-- Selected extract --
Group offers guidelines on qualifications

September 18, 2002

After obtaining additional education and proving his or her competency, any registered nuclear medicine technologist, radiographer or radiation therapist is qualified to operate hybrid imaging equipment such as PET-CT machines, according to a group of experts that met recently to discuss issues surrounding the new and rapidly growing field of fusion imaging.

Group participants reached their conclusions at a July 31 meeting convened in New Orleans by the Society of Nuclear Medicine Technologist Section and the American Society of Radiologic Technologists.

The participants' goal was to make recommendations concerning the education, qualifications and regulation of personnel who operate PET-CT, SPECT-CT and other hybrid imaging equipment. After studying the issues, participants found that they could not recommend one particular type of technologist over any other. Instead, they determined that any registered nuclear medicine technologist, radiographer or radiation therapist would be capable of performing the examinations with appropriate additional education.

"It is wrong to say that only a nuclear medicine technologist or only a CT technologist should be performing these examinations," said Frances Keech, M.B.A., R.T.(N), president of the SNMTS. "The reality is, fusion imaging is a new type of technology that requires a new type of technologist."

Fusion imaging combines two independent imaging modalities to produce a diagnostically and clinically superior image. The most common type of fusion imaging today is performed on hybrid equipment that combines a nuclear medicine procedure known as positron emission tomography, or PET, with computed tomography, or CT. The PET portion of the examination provides physiological information about an organ's metabolic function, while the CT portion of the exam provides information about the organ's anatomy.

-- Work instruction 1 --
According to the fusion imaging article, in what city was the July 31 meeting convened?
-- Work instruction 2 --
List each type of registered professional that the fusion imaging article says can operate hybrid imaging equipment after additional education.
-- Work instruction 3 --
Please quote the fusion imaging article from "September 18, 2002" to "of Radiologic Technologists.".

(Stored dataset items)
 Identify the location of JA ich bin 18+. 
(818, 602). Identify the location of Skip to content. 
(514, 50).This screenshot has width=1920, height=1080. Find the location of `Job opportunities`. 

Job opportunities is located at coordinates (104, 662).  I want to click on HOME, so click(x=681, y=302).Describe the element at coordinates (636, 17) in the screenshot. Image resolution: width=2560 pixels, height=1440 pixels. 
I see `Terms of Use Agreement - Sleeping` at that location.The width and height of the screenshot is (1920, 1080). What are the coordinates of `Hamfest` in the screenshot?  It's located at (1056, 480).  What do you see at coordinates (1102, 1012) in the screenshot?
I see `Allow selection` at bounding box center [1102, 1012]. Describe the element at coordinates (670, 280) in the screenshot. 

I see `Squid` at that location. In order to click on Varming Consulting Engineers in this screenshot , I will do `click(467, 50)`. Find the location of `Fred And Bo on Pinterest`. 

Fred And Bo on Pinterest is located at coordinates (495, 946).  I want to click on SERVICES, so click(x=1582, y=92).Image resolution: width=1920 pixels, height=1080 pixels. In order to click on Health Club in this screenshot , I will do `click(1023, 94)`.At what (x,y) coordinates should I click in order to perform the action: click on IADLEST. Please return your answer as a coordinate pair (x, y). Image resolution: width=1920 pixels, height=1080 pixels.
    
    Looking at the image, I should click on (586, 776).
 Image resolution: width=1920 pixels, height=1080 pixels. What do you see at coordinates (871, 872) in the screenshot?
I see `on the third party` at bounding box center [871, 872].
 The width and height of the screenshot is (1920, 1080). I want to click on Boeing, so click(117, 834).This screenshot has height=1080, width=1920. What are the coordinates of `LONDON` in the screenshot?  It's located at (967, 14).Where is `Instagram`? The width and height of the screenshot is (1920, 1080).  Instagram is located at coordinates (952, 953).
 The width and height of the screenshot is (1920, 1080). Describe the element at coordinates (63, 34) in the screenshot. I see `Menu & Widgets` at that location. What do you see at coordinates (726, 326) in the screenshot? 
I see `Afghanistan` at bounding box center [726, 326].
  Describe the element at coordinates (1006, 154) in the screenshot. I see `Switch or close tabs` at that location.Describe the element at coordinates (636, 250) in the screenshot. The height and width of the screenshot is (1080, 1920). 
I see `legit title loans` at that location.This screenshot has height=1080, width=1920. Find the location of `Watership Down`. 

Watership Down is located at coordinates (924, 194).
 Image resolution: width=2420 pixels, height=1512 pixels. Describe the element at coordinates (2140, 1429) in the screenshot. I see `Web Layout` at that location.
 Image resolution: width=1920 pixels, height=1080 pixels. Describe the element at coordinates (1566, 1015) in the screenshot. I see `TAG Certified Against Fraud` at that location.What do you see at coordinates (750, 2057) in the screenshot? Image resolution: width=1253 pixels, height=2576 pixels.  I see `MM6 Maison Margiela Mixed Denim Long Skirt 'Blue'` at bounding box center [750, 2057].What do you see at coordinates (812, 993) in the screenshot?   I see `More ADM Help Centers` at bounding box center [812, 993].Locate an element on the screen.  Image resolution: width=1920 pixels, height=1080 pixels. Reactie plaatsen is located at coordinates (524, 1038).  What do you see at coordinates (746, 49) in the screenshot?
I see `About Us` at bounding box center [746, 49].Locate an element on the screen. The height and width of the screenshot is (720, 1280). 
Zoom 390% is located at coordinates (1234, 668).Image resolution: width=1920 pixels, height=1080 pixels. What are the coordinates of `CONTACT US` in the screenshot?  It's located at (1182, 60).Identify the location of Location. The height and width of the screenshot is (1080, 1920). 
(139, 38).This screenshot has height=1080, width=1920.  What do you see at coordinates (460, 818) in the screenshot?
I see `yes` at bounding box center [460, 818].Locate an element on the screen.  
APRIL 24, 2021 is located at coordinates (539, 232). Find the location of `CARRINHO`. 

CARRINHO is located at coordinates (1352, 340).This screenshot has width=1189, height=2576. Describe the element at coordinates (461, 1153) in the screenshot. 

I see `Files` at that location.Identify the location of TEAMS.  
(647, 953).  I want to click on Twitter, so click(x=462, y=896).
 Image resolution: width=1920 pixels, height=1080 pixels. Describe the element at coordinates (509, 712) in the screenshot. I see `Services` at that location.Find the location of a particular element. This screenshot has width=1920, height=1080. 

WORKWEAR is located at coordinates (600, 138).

-- Result 1 --
New Orleans

-- Result 2 --
Nuclear medicine technologist, radiographer, radiation therapist

-- Result 3 --
September 18, 2002

After obtaining additional education and proving his or her competency, any registered nuclear medicine technologist, radiographer or radiation therapist is qualified to operate hybrid imaging equipment such as PET-CT machines, according to a group of experts that met recently to discuss issues surrounding the new and rapidly growing field of fusion imaging.

Group participants reached their conclusions at a July 31 meeting convened in New Orleans by the Society of Nuclear Medicine Technologist Section and the American Society of Radiologic Technologists.